Is this interface only for manual execution of scheduled jobs?
Would it be possible to mimic the behavior of scheduled jobs in admin mode using IScheduledJobExecutor? For example creating a ScheduledJob and then scheduling it in an InitializableModule using IScheduledJobExecutor?
If you want to run jobs as admin when running from the scheulder you just need to have
// This block allows for a scheduled job to perform content repository updates when ran on a schedule,
// If the scheduled job is exectued manually, this block is ignored
if (HttpContext.Current == null)
var imponationService = ServiceLocator.Current.GetInstance<IUserImpersonation>();
var identity = imponationService.CreatePrincipal("admin");
PrincipalInfo.CurrentPrincipal = identity;
Replacing admin in your code with whichever user you want to run as.
Thanks for the reply, Scott!
I was probably unclear but what I wanted to know is if there's a way to use IScheduledJobExecutor to run a job async and still get the admin mode user interface for the job (https://ibb.co/BzchPKY)?

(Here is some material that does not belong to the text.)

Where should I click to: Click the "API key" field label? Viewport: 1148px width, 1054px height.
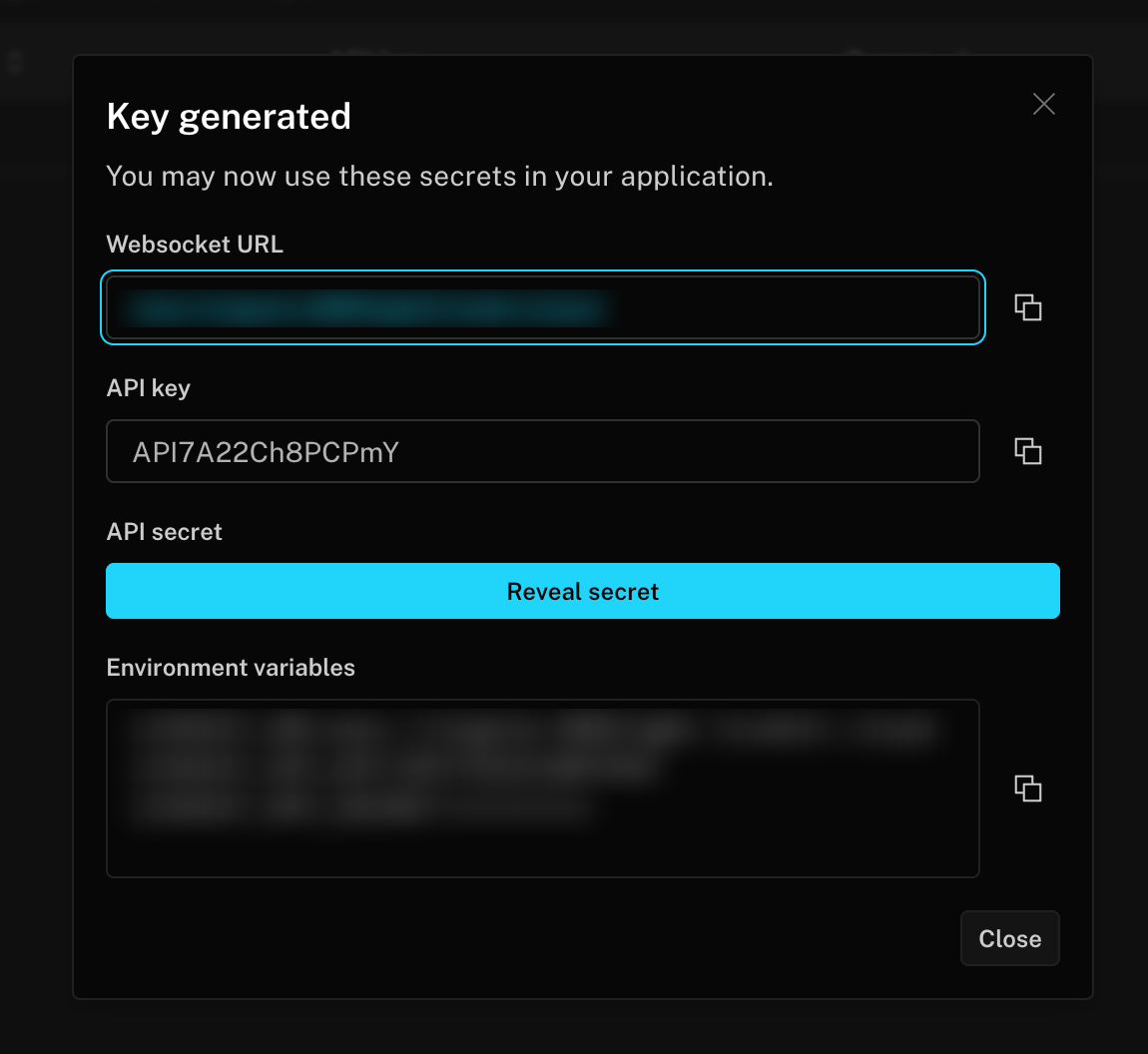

I've been at this before but when you use the attribute ScheduledPlugIn to decorate a class, apparently you can only run the job synchronously. Microsoft has some internal helper class for running sync code async, but somehow it doesn't feel right. With the IScheduledJobExecutor you should be able to run a job async.
What are you trying to achieve from doing this?. We have some large jobs running which we've had Episerver and the DXC move to a separate instance which they'll do if you're worried about the processing of the job impacting the main website thread? https://world.episerver.com/blogs/Sergey-Vorushilo/Dates/2017/12/scheduled-jobs-setup-in-dxc-service/
Also DXC support Azure WebJobs now
Ok. We're running our sites on-prem.
I'm just afraid that running a lot of async code in our scheduled jobs might affect the performance of the site and the web server as a whole.
Yes it can do that's why on the DXC there's that option but if you're running on premise what I would do is just set up another IIS site. You can sent the main website to have enableScheduler=”false” so that the jobs don't run there and then true on the new instance. Then the second instance become a scheduler website where you can be sure there's no impact, that's all they do in the DXC article I linked to. This then avoids any performance issues, you can even put it on a separate IIS server if you like.